» Source:
# # # # # # #
Mison selects a small portion of the input JSON records as a

training set to learn common patterns in the dataset. Figure 3 shows

the architecture of the Mison library, along with data flows in the

training and speculative parsing phases. An application can issue a

query to Mison through its API. The query includes the fields that

are needed for the application and might contain other hints such

as the structural information of queried fields to further enhance the

parsing speed. This API is described in Section 3.2.

JSON data from external sources are loaded into the index builder,

which builds a structural index for each record on the fly. The structural index of a record maps the logical position of any field in the

record to its physical location in the text array. After the record

is fully parsed, the index is destroyed immediately. As a result,

through its life cycle, the index always resides in the CPU caches,

and is almost never read from or written to main memory. The

index structure and building method are described in Section 4.1

and 4.2, respectively.
# # # # # # #
» Records provided:

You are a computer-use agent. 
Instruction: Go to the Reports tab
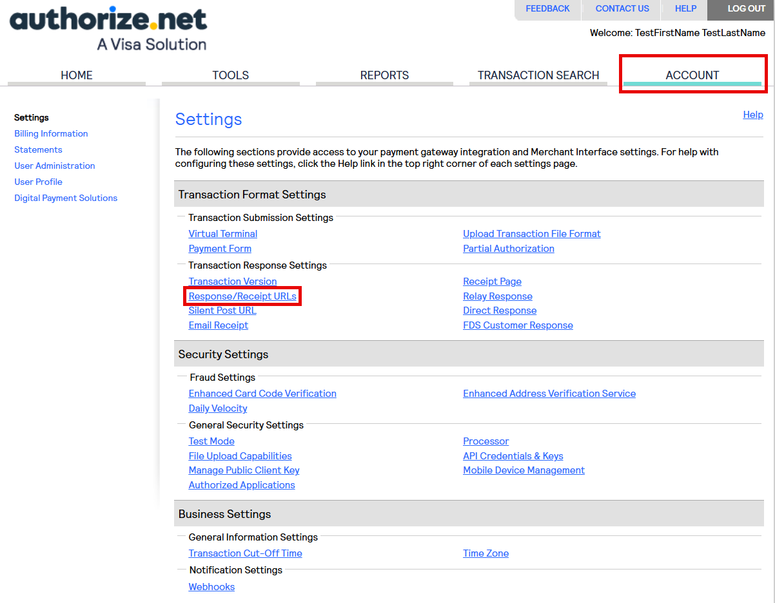(384, 75)
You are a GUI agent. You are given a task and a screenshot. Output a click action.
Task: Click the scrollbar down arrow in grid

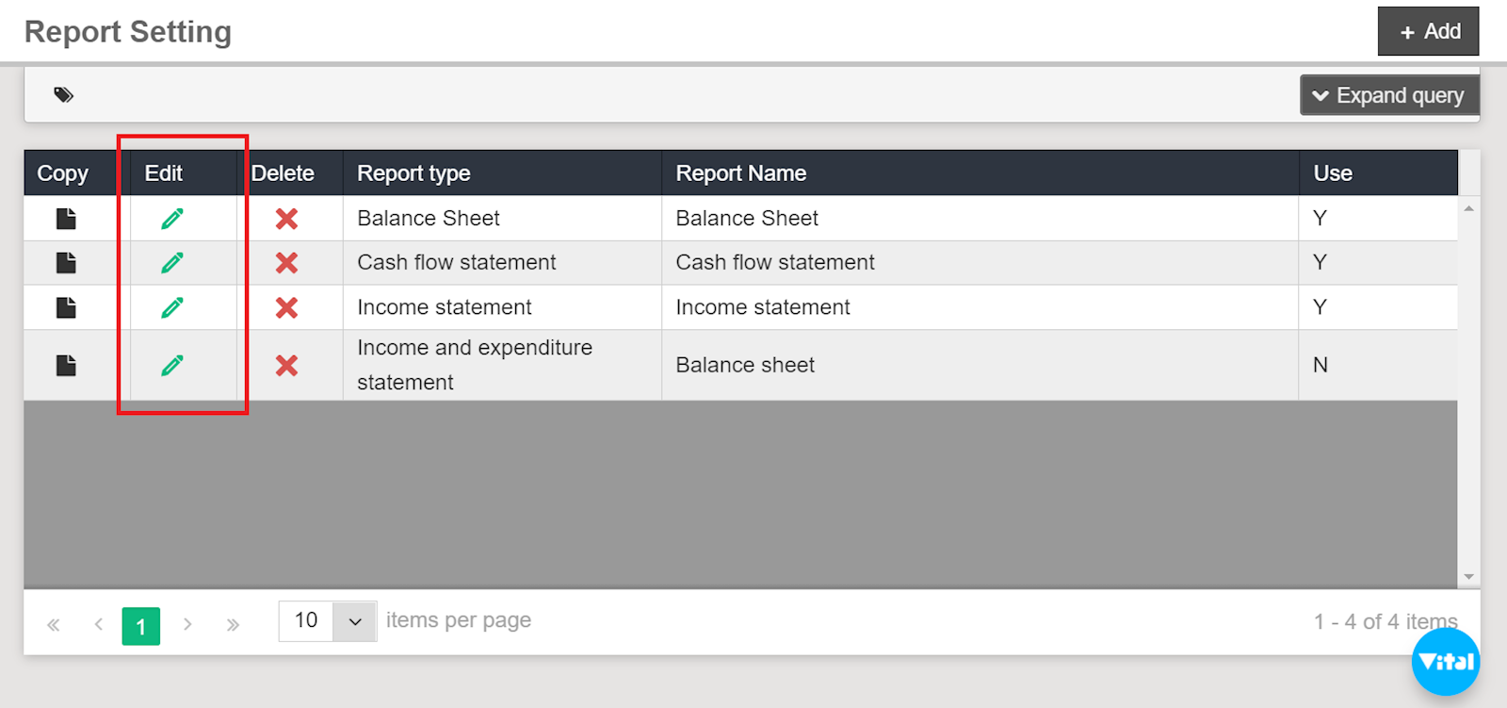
# # # # # # #
» Tasks and exercises:
• A. According to the Mison passage, where does a record's structural index stay for its entire life cycle?
• B. Set down the stretch of the Mison passage from "are needed for" through "in Section 3.2.", unchanged.
• C. Resume the passage about the Mison JSON parsing library from the point where it stops.

» Answers to the tasks:
• A. It stays in the CPU caches.

• B.
are needed for the application and might contain other hints such

as the structural information of queried fields to further enhance the

parsing speed. This API is described in Section 3.2.

• C.
During the training phase (dashed data flows in Figure 3), the

basic parser uses the index to parse the record without exploiting

previously seen patterns. In this phase, Mison parses and extracts

all fields, builds statistics (pattern collector), and returns the fields

that the application asked for. This basic parsing approach is described in Section 4.3. The pattern collector is described in Section

5.1. It creates a summary representation of all patterns observed in

the training phase; we call this summary a pattern tree.

During the speculative parsing phase (solid data flows in Figure 3), the structural index is used by the speculative parser, which

predicts the logical positions of queried fields based on the pattern

tree, and probes the index to find the physical locations of these

fields. Each speculation is verified by comparing the field name at

the predicted physical position to the queried field name. In case of

a match, the speculative parsing is successful and the parsed fields

are returned to the application. Otherwise, the speculative parser

ventures another speculation based on another (less frequent) pattern of the pattern tree. If all speculations fail (unobserved pattern

from the training phase), Mison invokes the basic parser as a fallback option. Speculative parsing is described in Section 5.3.

3.2

Programming Interface

The API of Mison is tailored to the design goals of Mison. Unlike the APIs of existing parsers that essentially iterate over all

JSON syntax tokens (e.g., RecordBegin, FieldName, etc.), the API

of Mison iterates over only the queried fields, intentionally ignoring

irrelevant fields and other syntax tokens.

To create a Mison parser instance, the user needs to specify a

list of fields that are required to be parsed, called queried fields.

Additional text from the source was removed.